El Diario Montañés, 15 de julio de 2026
La exaltación
patria se refuerza cuando nuestro país participa en un campeonato del mundo de
fútbol. En 2010 el orgullo de ser español alcanzó límites insospechados. Recuerdo
una entrevista televisiva, en aquellos tiempos del tiquitaca triunfal, en la
que un amigo, puro ardor patriótico, manifestaba: «Yo me la pondría». Fue su
contestación a una reportera que le preguntó si se atrevería a pasear vestido con
la camiseta de la selección española por la Gran Vía de Bilbao.
Años
más tarde, Mariano Rajoy, entonces presidente nacional, corroboraba con
particular verbo ozoriano que España era «una gran nación y los españoles muy
españoles y mucho españoles» (imposible redundancia más precisa).
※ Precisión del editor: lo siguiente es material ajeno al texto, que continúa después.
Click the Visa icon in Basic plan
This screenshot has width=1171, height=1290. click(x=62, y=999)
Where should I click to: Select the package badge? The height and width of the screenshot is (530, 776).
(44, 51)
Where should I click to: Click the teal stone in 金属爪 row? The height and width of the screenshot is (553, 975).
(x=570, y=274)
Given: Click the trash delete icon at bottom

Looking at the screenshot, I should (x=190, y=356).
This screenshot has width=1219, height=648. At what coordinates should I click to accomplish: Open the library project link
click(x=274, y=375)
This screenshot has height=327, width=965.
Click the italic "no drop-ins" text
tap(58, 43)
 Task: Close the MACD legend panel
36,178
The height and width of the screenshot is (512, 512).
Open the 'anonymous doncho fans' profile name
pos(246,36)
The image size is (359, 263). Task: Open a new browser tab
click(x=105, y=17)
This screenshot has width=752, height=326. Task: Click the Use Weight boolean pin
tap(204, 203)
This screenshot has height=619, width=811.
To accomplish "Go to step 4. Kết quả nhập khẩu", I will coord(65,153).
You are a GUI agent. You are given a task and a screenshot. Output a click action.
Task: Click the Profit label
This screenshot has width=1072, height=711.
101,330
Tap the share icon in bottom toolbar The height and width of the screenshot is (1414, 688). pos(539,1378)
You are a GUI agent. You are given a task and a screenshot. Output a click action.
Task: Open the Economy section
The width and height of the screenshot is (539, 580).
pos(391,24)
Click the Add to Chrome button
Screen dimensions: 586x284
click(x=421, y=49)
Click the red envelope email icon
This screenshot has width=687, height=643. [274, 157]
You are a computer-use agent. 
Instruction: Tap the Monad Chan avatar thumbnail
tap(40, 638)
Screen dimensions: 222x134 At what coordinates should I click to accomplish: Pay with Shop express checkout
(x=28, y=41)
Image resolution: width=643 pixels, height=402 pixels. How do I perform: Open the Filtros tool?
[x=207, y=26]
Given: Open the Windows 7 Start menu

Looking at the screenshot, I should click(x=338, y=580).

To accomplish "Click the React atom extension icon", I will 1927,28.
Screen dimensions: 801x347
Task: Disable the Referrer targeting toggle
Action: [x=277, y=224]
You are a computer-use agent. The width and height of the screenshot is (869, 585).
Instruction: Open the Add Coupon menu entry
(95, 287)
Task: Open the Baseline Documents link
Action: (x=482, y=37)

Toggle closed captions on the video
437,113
Quizá por ese
desparpajo lingüístico, ahora que ya no es presidente tiene una columna
periodística en la que comenta los partidos de la roja –denominación que le
gusta poco–, y sus reflexiones resultan inmensurables para quienes gozamos del
asombro literario. En la última escribió que Francia tiene una selección de
fútbol «de un altísimo nivel, eso sí, sin franceses», afirmación que pudo nacer
de un rincón de su cerebro donde el humo de los puros se deshilacha en
ocurrencias de otra época.
Sin pretenderlo,
anticipaba un fenómeno que, de proseguir el éxodo sanitario, puede
acrecentarse, porque algunos de nuestros médicos cruzan la frontera en busca de
estabilidad y de un buen sueldo, independiente de tantas peonadas, agotadoras
para ellos y muy peligrosas para los pacientes. Nuestro ex ha podido vislumbrar
una situación que en veinte años podría agravarse. Tan solo es necesario que
los hijos de nuestros médicos tengan la calidad futbolística suficiente para
ser seleccionados por Francia. Entonces sí, una selección «sin franceses», pero
con cántabros de segunda generación, podría levantar la Copa del Mundo.
Mientras,
aquí nos preguntaríamos qué es lo que hicimos mal para que se nos fueran.